The core problem is not intent but longevity. Sanctions work best when they are broad, swift, and temporary — delivering a shock that compels change before targets can adapt. But when restrictions drag on, industries build workarounds.

Russia has done so with astonishing speed, channeling crude through China and India, which now absorb 80% of its exports, and relying on “dark fleets” of tankers to bypass Western oversight. Iran and Venezuela, veterans of economic siege, have perfected similar tactics.

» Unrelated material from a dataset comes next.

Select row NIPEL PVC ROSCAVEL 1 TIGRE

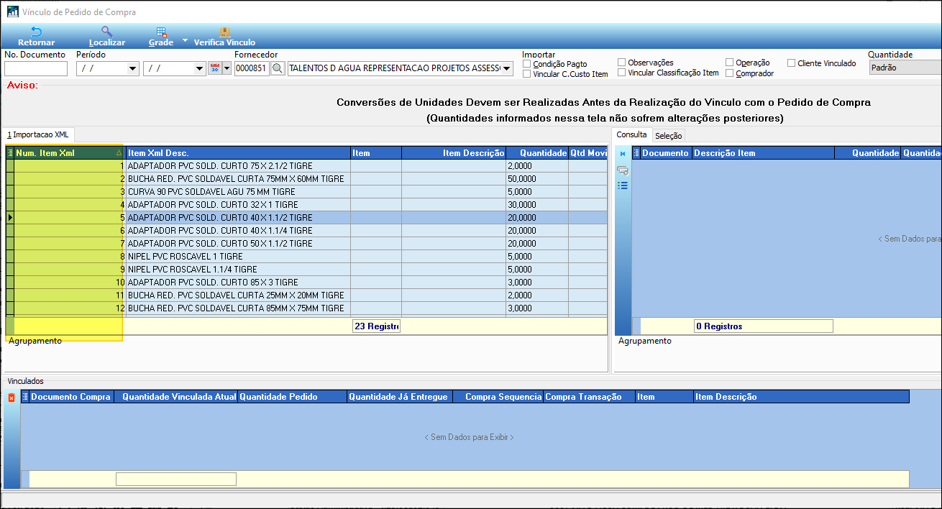pyautogui.click(x=237, y=257)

Meanwhile, the sheer scale of sanctions is undermining their effectiveness. Since 2017, the number of international sanctions has surged by 450%, according to LSEG Risk Intelligence. After Moscow’s 2022 invasion of Ukraine, EU sanctions on Russia jumped from zero in 2013 to more than 2,500 by 2025. Washington blacklisted over 3,100 new entities last year alone, most of them Russian. The result, enforcement has become a bureaucratic quagmire, draining multinational firms with compliance costs while Russia and its partners adapt.

In short, the West is flooding the world with sanctions — but the more it leans on this tool, the less powerful it becomes. Economic warfare cannot be waged indefinitely without diminishing returns. If sanctions are to remain credible, they must be recalibrated: fewer, smarter, and more time-bound, backed by genuine multilateral coordination.

Otherwise, the very weapon once seen as a substitute for war may become just another dull instrument in an increasingly multipolar world.